**REQUIREMENT**
The lines from the top of the data down to the line with "Task: Click the 23:00 EDT time label" should be repeated exactly, both ends included.

═════ DATA PROVIDED

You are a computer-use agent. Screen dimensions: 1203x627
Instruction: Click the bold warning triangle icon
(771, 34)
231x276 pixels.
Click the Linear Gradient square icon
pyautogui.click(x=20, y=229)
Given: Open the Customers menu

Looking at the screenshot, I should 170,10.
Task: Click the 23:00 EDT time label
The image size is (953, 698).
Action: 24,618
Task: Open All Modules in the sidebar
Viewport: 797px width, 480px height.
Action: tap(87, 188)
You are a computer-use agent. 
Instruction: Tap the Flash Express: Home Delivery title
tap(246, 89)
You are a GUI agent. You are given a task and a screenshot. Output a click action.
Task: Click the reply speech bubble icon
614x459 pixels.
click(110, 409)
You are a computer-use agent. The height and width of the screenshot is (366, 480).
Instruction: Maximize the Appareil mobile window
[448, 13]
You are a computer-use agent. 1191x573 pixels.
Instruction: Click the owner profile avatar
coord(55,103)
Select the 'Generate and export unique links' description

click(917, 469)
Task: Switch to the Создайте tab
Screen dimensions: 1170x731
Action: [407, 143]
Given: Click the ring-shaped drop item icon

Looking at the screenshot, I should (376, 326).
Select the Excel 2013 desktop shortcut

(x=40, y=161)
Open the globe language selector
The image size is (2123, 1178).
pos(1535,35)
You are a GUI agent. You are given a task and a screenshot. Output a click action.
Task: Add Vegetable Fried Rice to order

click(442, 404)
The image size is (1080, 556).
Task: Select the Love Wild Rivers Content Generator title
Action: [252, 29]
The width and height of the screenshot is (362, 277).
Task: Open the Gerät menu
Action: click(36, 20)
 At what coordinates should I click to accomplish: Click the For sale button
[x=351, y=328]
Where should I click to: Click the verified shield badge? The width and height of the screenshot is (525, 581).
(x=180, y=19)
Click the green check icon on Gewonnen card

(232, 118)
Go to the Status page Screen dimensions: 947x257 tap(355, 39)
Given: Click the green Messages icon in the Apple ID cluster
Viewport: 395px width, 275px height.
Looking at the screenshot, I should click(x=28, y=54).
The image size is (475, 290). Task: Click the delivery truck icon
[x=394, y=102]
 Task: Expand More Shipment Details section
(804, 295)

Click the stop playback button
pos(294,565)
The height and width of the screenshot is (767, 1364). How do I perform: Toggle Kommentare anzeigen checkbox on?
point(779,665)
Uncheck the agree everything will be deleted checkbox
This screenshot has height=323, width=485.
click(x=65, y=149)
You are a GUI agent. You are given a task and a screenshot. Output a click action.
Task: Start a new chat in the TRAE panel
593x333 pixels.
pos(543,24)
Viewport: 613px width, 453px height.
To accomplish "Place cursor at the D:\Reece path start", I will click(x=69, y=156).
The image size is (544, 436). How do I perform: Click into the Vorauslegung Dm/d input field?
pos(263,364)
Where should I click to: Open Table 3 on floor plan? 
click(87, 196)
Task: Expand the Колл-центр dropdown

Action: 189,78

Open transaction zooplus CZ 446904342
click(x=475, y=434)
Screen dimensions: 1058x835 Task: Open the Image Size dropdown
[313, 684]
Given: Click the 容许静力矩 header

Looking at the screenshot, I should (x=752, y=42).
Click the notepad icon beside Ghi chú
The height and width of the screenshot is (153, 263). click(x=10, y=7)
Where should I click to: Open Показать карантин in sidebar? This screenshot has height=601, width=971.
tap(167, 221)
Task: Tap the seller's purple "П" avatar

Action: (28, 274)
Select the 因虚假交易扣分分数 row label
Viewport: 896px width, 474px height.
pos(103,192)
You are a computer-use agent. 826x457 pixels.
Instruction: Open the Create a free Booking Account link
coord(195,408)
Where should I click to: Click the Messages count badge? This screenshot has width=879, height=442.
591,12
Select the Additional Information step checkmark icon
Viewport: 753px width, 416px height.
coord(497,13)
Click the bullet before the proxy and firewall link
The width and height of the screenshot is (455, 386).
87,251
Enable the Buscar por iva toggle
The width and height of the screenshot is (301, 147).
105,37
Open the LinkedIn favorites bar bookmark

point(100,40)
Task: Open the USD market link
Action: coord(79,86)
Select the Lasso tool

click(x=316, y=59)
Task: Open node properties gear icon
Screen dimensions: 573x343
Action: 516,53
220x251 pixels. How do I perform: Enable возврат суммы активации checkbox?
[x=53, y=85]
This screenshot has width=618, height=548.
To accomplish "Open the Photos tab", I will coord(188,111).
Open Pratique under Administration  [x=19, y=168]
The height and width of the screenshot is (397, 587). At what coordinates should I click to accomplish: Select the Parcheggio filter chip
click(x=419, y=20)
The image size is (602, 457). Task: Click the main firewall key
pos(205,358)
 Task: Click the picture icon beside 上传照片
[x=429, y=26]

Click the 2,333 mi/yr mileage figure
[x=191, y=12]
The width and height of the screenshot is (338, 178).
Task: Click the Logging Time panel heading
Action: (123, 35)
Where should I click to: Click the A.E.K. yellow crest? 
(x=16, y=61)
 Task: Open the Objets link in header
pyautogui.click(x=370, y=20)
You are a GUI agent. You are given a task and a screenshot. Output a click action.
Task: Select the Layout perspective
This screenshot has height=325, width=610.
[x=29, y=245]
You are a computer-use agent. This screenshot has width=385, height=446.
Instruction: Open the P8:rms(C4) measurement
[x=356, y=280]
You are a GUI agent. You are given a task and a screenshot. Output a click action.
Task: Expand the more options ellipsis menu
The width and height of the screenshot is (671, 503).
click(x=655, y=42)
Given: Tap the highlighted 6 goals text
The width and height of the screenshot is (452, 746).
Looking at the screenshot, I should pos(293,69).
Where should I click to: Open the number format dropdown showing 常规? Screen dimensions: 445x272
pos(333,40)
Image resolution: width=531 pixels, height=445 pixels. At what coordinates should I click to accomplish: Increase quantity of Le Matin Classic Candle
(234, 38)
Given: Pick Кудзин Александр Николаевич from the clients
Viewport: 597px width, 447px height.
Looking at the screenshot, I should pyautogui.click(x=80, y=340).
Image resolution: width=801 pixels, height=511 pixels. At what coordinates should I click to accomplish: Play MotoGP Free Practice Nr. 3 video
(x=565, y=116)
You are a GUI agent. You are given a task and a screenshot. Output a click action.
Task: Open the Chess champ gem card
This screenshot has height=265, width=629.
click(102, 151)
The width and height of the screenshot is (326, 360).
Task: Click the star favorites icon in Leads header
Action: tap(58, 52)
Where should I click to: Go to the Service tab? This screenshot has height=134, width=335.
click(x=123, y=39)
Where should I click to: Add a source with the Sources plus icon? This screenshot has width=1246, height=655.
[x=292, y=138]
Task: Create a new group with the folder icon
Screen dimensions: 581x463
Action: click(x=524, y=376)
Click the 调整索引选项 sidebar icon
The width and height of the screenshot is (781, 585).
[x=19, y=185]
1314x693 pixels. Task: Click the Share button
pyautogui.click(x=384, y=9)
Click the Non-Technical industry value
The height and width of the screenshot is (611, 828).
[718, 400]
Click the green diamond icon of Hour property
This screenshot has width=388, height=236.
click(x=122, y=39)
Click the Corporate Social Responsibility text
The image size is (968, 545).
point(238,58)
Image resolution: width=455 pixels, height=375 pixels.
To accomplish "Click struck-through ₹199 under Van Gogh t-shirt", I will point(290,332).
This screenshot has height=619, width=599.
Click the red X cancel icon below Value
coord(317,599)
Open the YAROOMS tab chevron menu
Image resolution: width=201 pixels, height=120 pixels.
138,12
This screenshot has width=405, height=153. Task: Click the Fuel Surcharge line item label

══════════

**RESULT OF THIS EXERCISE**
You are a computer-use agent. Screen dimensions: 1203x627
Instruction: Click the bold warning triangle icon
(771, 34)
231x276 pixels.
Click the Linear Gradient square icon
pyautogui.click(x=20, y=229)
Given: Open the Customers menu

Looking at the screenshot, I should 170,10.
Task: Click the 23:00 EDT time label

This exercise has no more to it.